With the pictures removed, write out the full listing below exactly.

▶ _DATASET RECORDS_
/---
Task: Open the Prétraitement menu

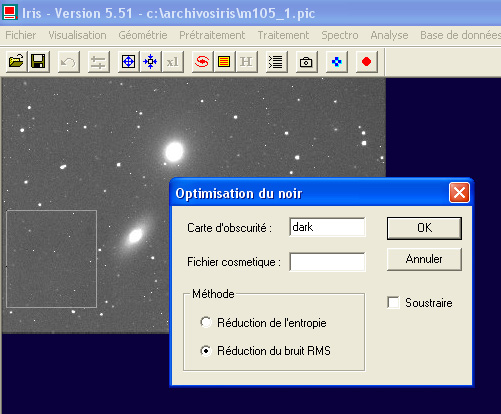Action: click(x=212, y=35)
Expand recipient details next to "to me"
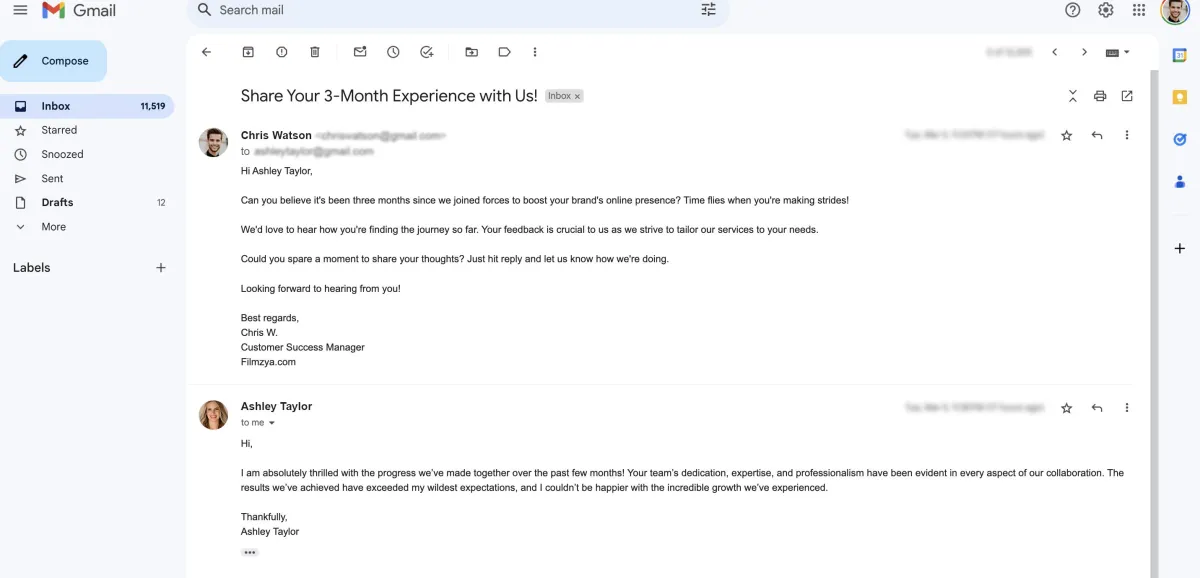The width and height of the screenshot is (1200, 578). [x=271, y=423]
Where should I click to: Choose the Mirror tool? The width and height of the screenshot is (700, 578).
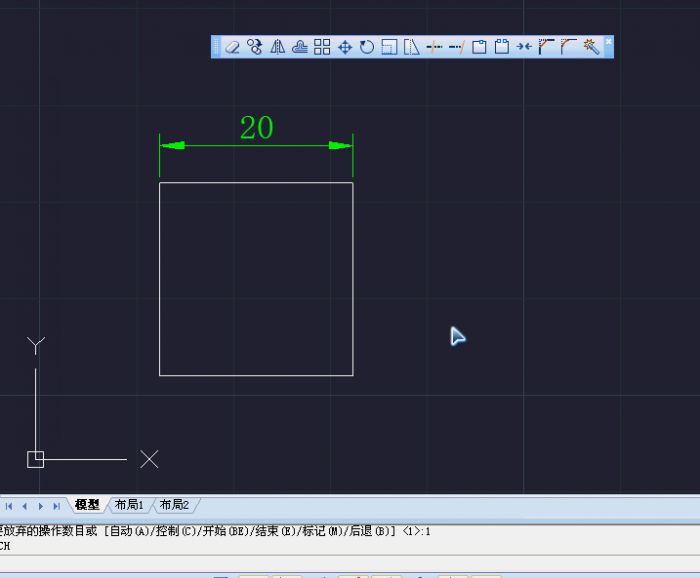click(277, 47)
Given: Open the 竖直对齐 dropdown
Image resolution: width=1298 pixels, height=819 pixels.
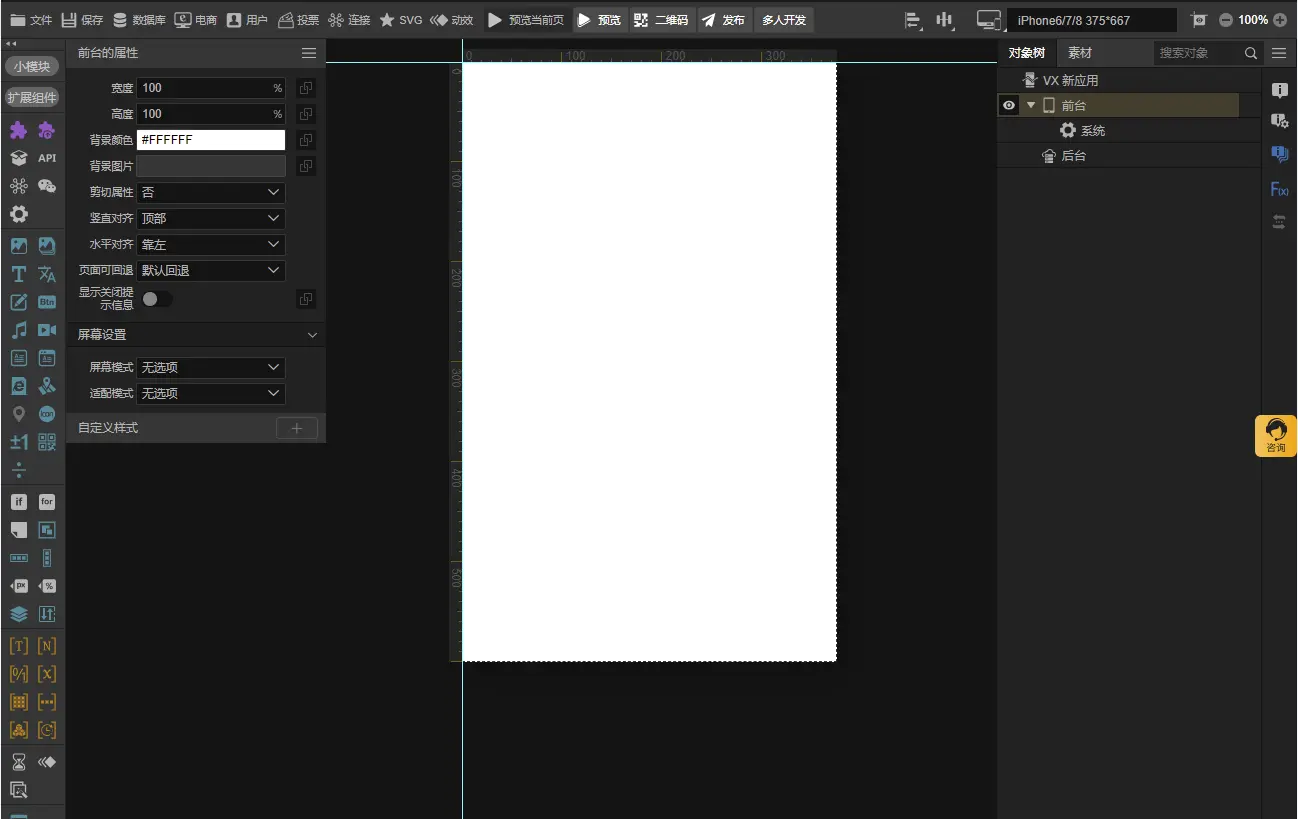Looking at the screenshot, I should [211, 218].
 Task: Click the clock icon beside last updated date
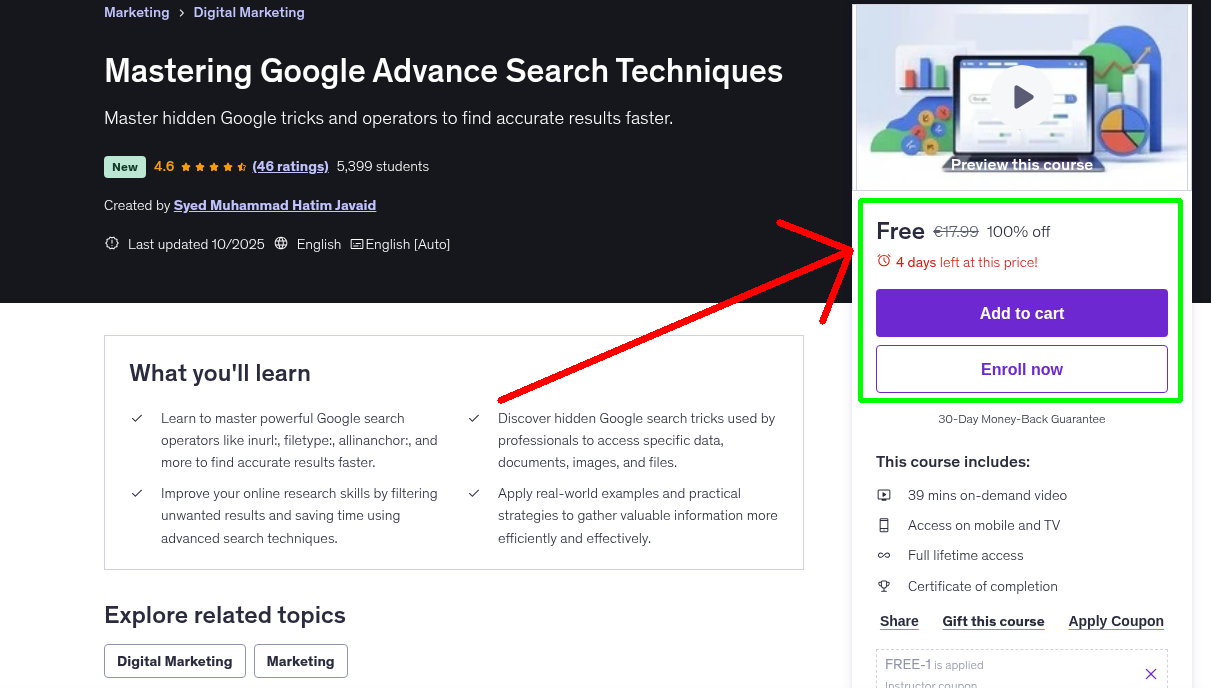[111, 243]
\---
▶ _RESPONSE BELOW_
Task: Open the Prétraitement menu

Action: click(x=212, y=35)
Expand recipient details next to "to me"
The width and height of the screenshot is (1200, 578). [x=271, y=423]
Where should I click to: Choose the Mirror tool? The width and height of the screenshot is (700, 578).
click(277, 47)
Given: Open the 竖直对齐 dropdown
Image resolution: width=1298 pixels, height=819 pixels.
Looking at the screenshot, I should [211, 218].
 Task: Click the clock icon beside last updated date
[111, 243]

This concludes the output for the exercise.